All other things being equal, consumers no doubt prefer a tax-free shopping experience. But all other things are rarely equal. E-retailers (or mail-order catalogs) may have a price advantage, but well-run “Main Street’’ businesses have competitive advantages of their own. They attract customers with eye-catching window displays. They play up local ties and neighborhood loyalty. They give shoppers the chance to see, feel, or try on items before buying them. They enable the serendipitous joys of browsing. They don’t charge for shipping. And they offer potential customers a degree of personal service and warmth that no website can match.

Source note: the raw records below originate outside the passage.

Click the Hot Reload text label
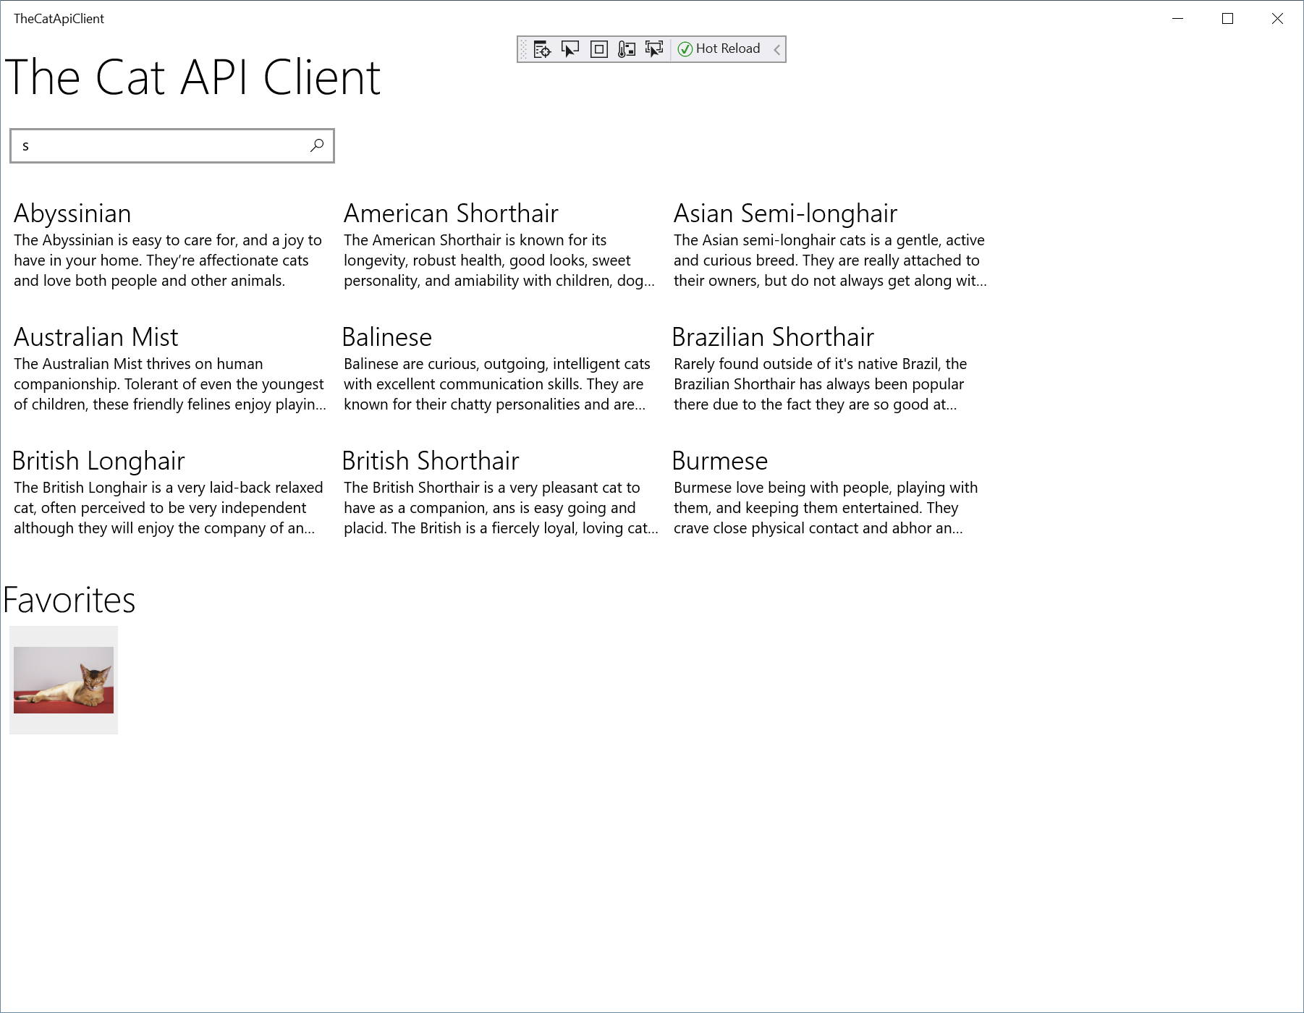The image size is (1304, 1013). pos(727,48)
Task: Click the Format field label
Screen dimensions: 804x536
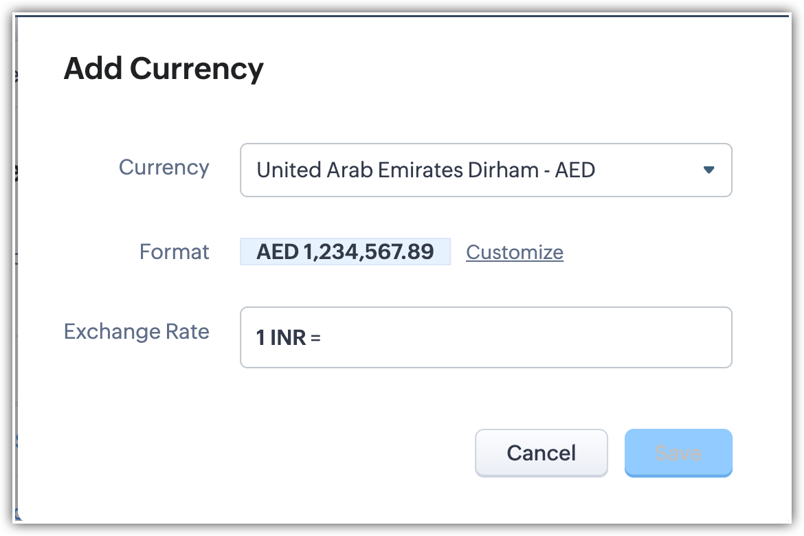Action: (174, 252)
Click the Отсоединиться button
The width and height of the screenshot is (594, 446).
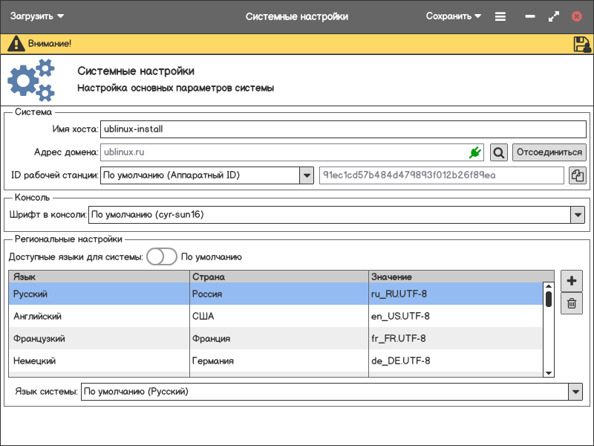(x=549, y=152)
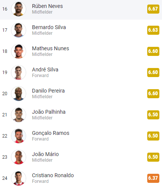Viewport: 162px width, 187px height.
Task: Click João Palhinha's profile picture
Action: 19,115
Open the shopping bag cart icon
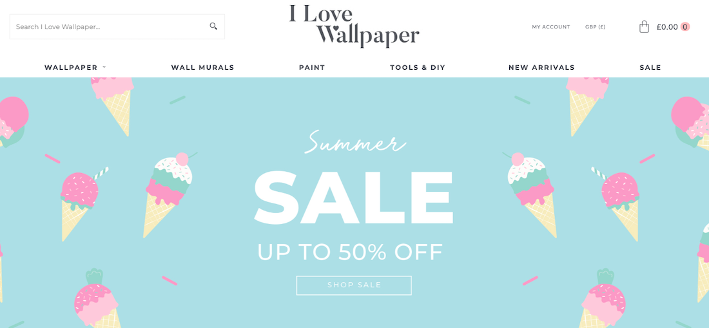This screenshot has width=709, height=328. (x=644, y=26)
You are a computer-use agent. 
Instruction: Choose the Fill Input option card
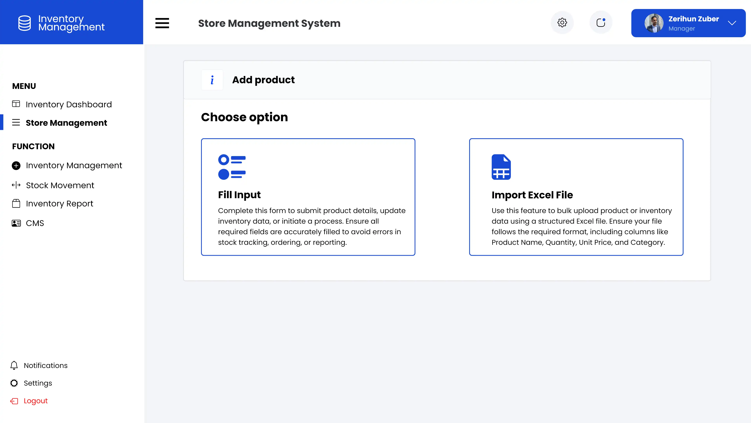(308, 197)
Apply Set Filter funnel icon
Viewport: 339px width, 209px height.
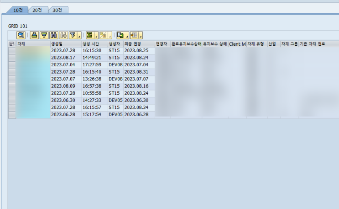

The current system is far fairer than the one Durbin wants. Bricks-and-mortar merchants charge sales taxes based on their physical location. The same rule applies to online merchants. A Pennsylvania tobacco shop doesn’t collect Ohio sales taxes whenever it sells a humidor to a visitor from Ohio. Amazon shouldn’t have to, either.
“Out-of-state companies that aren’t paying their fair share of taxes,’’ Durbin argues, “are sticking Illinois residents and businesses with the tab.’’ What tab? Taxes paid should bear some relation to services received, and merchants with no “substantial nexus’’ to a state receive no services from it. They don’t use its firefighters or sewers, don’t send their kids to its schools, and don’t expect it to plow their streets after a blizzard. To force them nevertheless to collect and remit that state’s taxes would be grossly unreasonable.
Durbin’s bill would only hurt the consumers he claims to be “looking out for.’’ The existing arrangement has worked well for 40 years. All it needs from Congress is a good leaving-alone.
I'm sure my favorite commenter on all issues related to economics will agree. Max?